Keywords: Hyperbolic embeddings, Hyperbolic geometry, Hierarchical data, Tree metrics, Geometric machine learning, Metric learning, Riemannian optimization
Abstract: When embedding hierarchical graph data (e.g., trees), practitioners face a fundamental
choice: increase Euclidean dimension or use low-dimensional hyperbolic spaces. We provide
a deployable decision rule, backed by rigorous theory and designed to integrate into
graph-learning pipelines, that determines which geometry to use based on tree structure
and desired distortion tolerance. For balanced $b$-ary trees of height $h$ with heterogeneous edge weights, we prove that any
embedding into fixed $d$-dimensional Euclidean space must incur distortion scaling as
$(b^{\lfloor h/2\rfloor})^{1/d}$, with the dependence on weight heterogeneity being tight. Beyond balanced trees, we extend the lower bound to arbitrary trees via an
effective width parameter that captures the count of edge-disjoint depth-$r$ suffixes.
Under random edge perturbations, we provide high-probability refinements that improve the constants
while preserving the fundamental scaling, and we further show these refinements remain valid under locally correlated or $\alpha$-mixing noise processes on edges.
On the hyperbolic side, we present an explicit constant-distortion construction in the hyperbolic plane with concrete curvature and
radius requirements, demonstrating how negative curvature can substitute for additional
Euclidean dimensions.

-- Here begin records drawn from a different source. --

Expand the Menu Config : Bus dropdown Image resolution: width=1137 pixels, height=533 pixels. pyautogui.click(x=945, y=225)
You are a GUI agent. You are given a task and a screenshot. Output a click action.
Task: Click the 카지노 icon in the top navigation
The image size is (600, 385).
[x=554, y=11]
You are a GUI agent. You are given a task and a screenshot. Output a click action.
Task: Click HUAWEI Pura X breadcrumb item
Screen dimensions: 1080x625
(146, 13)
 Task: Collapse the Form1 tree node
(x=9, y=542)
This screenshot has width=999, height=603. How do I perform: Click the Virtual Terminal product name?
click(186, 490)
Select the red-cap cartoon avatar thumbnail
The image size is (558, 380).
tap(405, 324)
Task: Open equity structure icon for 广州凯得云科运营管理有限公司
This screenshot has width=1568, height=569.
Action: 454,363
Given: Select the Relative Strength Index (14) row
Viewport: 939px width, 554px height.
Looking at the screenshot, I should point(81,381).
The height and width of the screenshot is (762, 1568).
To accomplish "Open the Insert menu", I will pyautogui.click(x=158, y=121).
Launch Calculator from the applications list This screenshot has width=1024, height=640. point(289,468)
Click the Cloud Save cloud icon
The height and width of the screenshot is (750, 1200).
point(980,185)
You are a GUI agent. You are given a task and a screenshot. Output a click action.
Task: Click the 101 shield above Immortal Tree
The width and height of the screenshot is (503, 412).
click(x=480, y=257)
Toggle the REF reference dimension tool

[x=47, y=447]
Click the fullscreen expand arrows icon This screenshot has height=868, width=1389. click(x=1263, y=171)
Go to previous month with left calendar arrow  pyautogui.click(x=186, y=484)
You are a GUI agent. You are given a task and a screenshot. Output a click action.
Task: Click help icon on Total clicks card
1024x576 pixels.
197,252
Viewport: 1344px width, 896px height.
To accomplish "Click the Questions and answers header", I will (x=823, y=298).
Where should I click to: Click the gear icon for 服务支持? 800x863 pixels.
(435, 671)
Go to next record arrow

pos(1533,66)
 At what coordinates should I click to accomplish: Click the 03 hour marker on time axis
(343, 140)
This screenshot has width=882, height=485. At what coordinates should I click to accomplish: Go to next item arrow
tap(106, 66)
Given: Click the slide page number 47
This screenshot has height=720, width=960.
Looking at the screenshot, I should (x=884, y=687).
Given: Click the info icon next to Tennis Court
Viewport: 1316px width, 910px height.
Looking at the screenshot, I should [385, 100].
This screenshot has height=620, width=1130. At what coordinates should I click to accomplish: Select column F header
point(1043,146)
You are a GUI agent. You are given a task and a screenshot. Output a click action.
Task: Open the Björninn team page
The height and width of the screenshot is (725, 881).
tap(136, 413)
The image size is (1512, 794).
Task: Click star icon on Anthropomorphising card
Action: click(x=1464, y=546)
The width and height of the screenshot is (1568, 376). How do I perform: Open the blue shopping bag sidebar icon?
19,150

These results yield a simple decision rule: input basic (possibly unbalanced)
tree statistics (height, effective width, weight spread) and a target distortion, and receive either
(i) the minimum Euclidean dimension needed, or (ii) feasible hyperbolic parameters achieving the target
within budget. Finally, we show that for general DAGs, a tree-minor witness transfers our lower bound,
so the decision rule remains applicable.